(Recorded data)
--- START ---
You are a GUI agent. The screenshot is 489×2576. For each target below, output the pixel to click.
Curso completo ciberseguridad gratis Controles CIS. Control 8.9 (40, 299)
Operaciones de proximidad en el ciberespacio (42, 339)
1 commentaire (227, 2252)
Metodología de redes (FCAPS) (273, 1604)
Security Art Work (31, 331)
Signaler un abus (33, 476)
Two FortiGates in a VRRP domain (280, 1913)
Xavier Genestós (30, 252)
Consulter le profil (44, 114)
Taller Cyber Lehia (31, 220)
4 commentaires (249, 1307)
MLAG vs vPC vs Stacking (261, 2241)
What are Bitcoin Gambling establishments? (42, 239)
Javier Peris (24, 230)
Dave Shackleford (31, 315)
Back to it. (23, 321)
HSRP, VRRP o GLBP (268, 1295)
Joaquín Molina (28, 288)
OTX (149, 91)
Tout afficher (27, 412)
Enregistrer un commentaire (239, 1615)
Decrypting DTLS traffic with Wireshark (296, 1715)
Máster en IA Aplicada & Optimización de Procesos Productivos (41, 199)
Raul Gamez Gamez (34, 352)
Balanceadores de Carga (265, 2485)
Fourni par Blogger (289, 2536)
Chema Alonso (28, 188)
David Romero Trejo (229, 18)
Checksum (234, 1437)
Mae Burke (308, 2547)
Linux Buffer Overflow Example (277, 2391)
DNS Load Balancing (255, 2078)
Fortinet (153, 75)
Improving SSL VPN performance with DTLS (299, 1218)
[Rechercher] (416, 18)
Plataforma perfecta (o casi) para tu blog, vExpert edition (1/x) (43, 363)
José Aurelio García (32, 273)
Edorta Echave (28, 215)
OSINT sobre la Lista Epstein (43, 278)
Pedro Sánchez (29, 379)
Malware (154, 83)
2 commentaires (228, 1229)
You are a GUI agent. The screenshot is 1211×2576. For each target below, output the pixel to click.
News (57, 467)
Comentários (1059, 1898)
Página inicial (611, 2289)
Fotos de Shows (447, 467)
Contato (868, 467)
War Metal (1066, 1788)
--- END ---
--- START ---
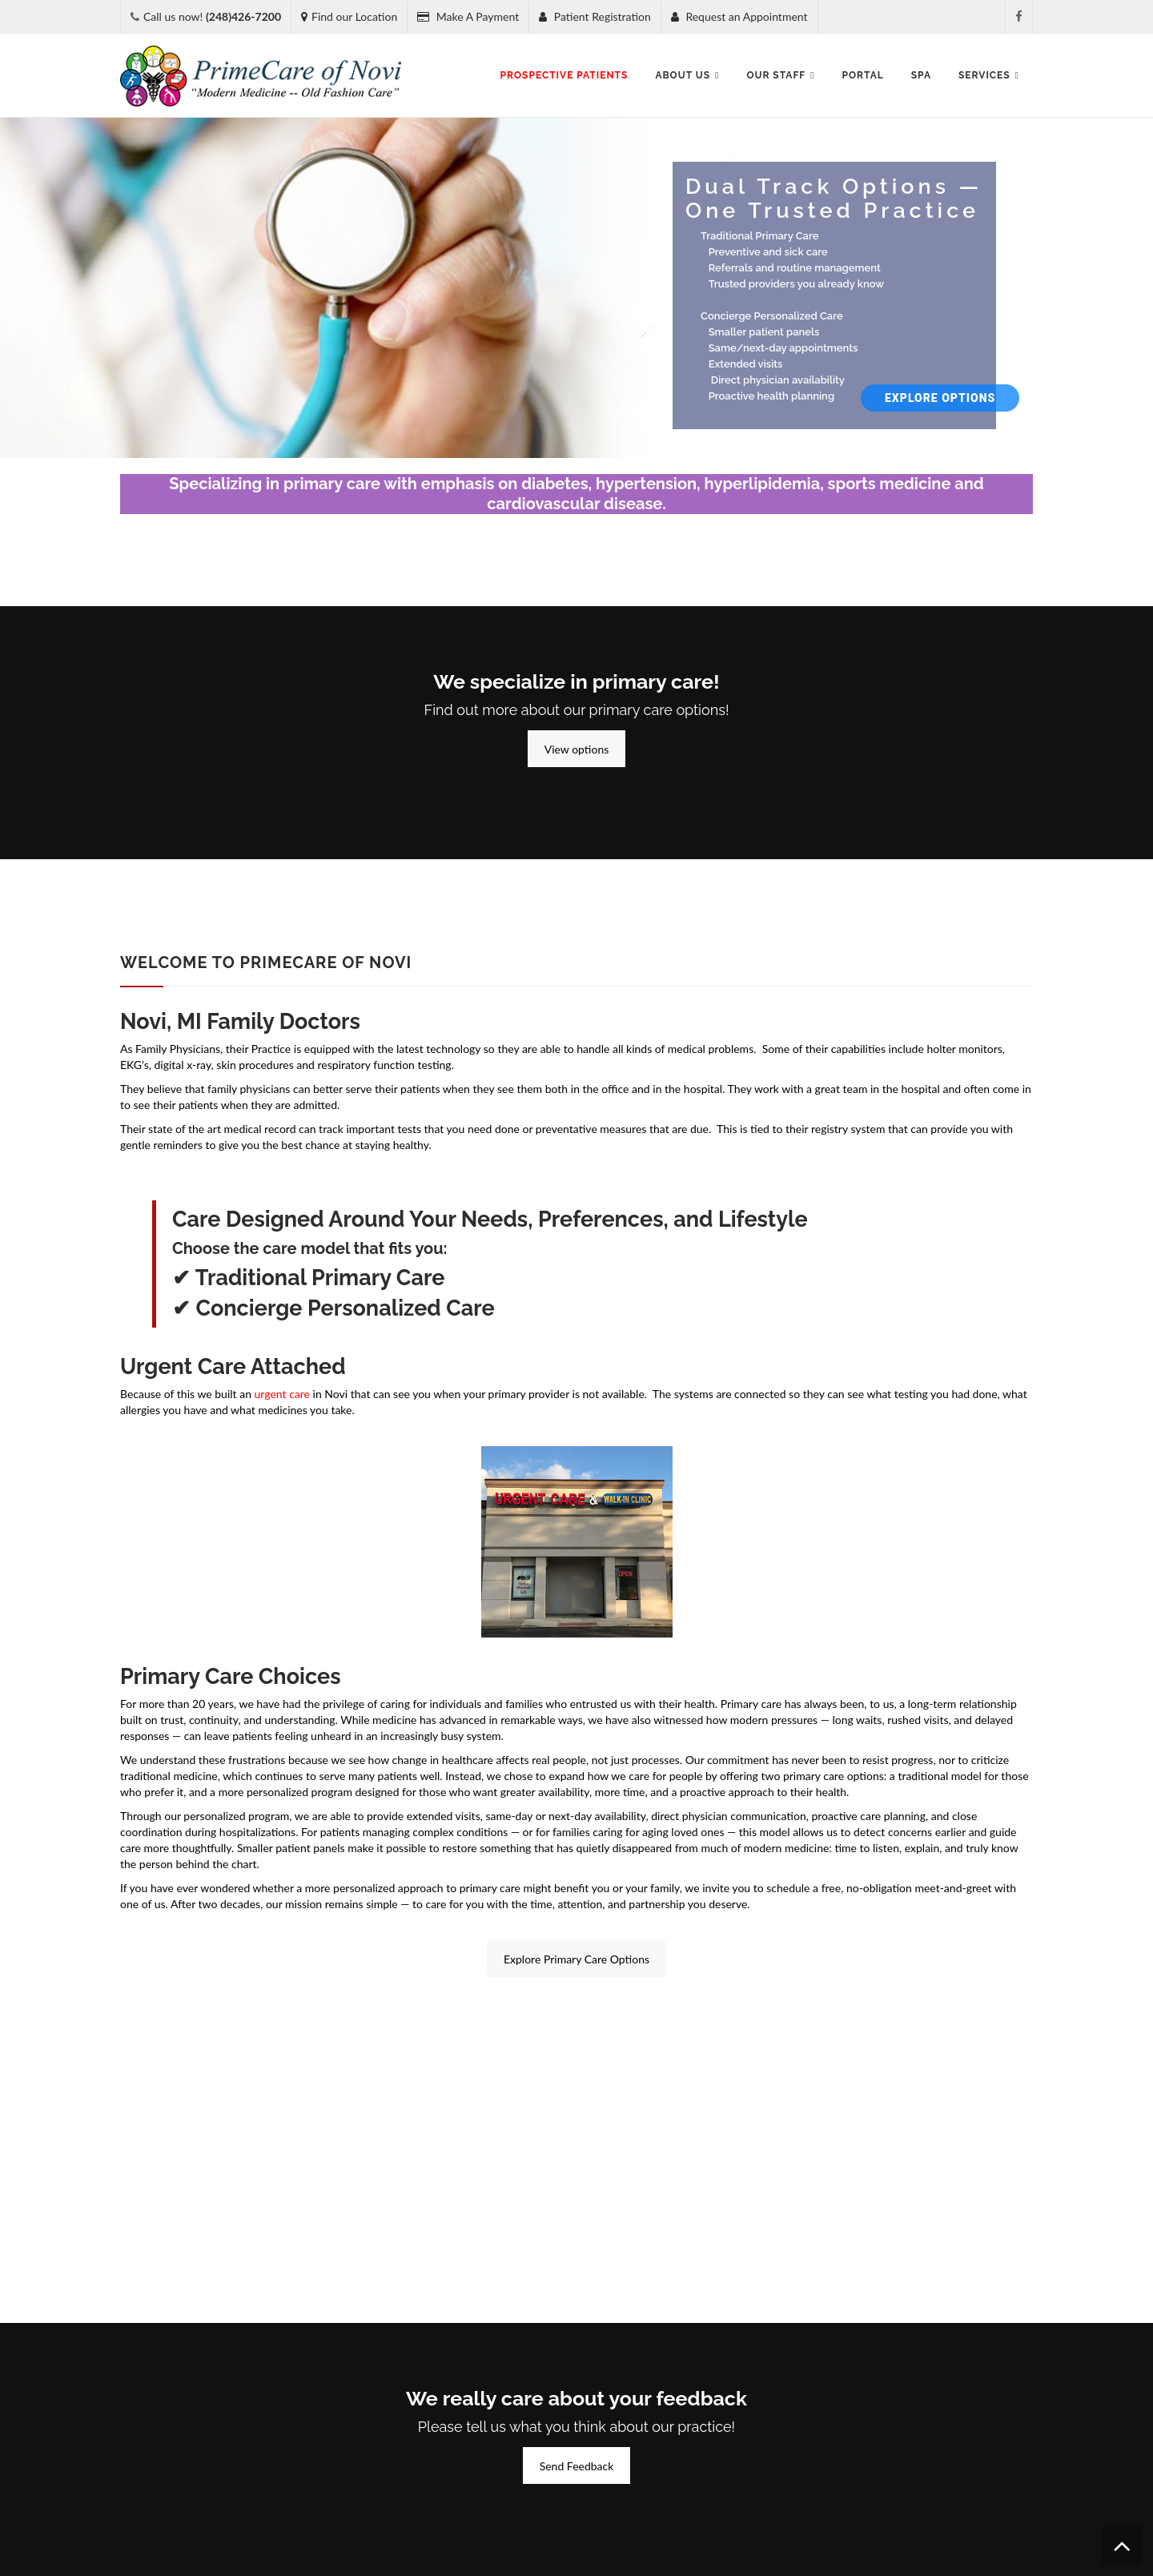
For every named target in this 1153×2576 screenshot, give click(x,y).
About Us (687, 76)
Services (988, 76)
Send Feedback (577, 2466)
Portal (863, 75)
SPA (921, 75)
--- END ---
◆ **WORK ITEM**: Filter the records above down to the lines that hold the string "target".

◆ **SOLUTION**:
You are a GUI agent. The screenshot is 489×2576. For each target below, output the pixel to click.
You are a GUI agent. The screenshot is 1211×2576. For each target below, output the pixel to click.
For every named target in this 1153×2576 screenshot, give click(x,y).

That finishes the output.